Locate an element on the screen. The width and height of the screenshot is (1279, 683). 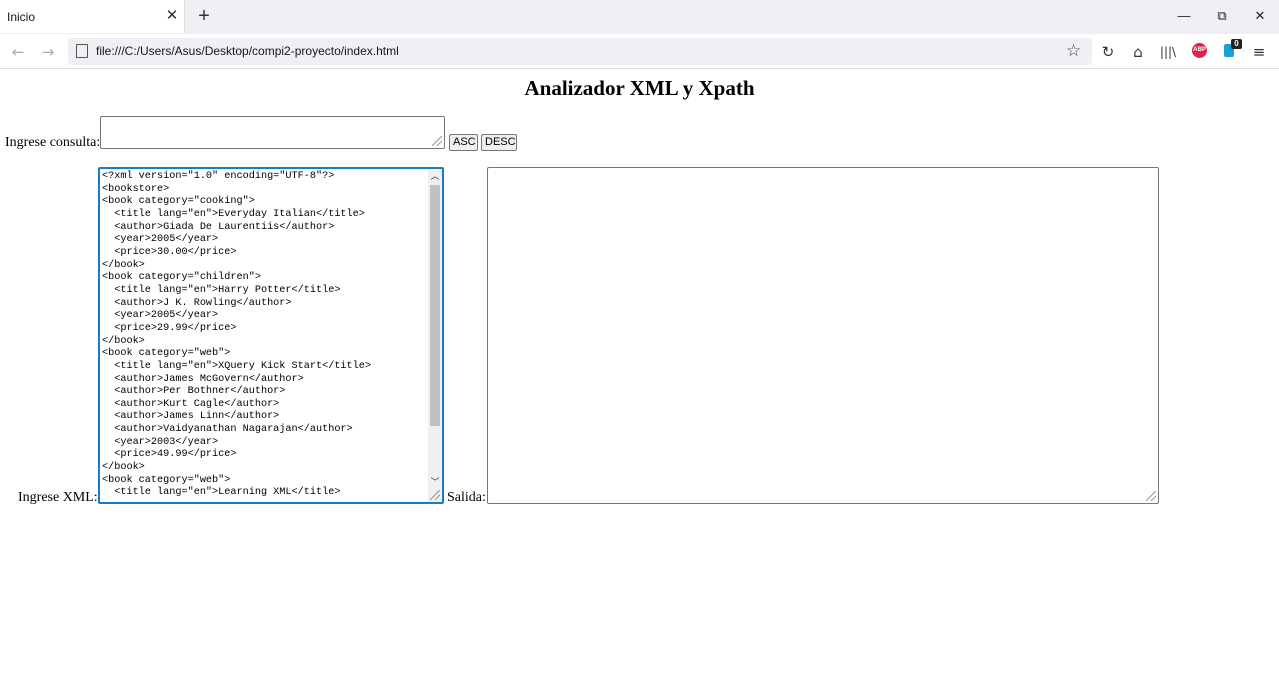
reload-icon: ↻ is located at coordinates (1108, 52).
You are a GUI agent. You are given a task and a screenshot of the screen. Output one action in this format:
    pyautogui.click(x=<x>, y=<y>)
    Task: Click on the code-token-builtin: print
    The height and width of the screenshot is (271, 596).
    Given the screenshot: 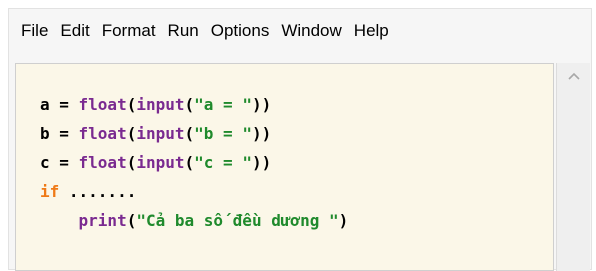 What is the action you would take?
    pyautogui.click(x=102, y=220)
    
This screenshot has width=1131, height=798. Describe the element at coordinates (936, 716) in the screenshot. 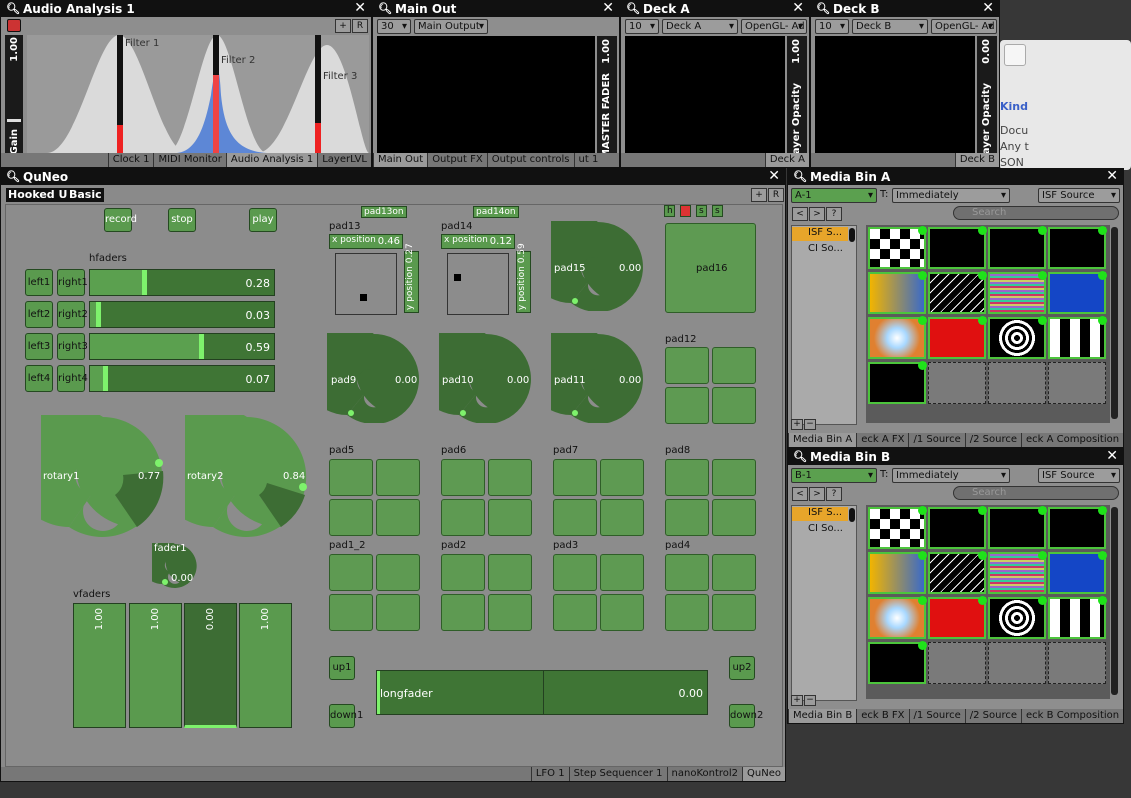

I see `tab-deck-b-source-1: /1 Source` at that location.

========

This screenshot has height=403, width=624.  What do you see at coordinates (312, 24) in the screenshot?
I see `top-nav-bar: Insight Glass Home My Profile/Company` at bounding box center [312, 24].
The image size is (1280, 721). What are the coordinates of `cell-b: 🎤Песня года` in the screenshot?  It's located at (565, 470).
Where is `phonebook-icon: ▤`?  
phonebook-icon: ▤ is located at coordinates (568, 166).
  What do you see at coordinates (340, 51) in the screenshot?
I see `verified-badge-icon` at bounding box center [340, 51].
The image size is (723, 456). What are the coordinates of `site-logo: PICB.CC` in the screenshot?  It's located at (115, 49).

========

Exercise description: Rewrite the stretch from the line containing "This screenshot has width=1131, height=798." through the line containing "at that location." with "Describe" changed to "Identify" and nothing else altered, and leave the pictures out.

Exercise response:
This screenshot has width=1131, height=798. Identify the element at coordinates (936, 716) in the screenshot. 

I see `tab-deck-b-source-1: /1 Source` at that location.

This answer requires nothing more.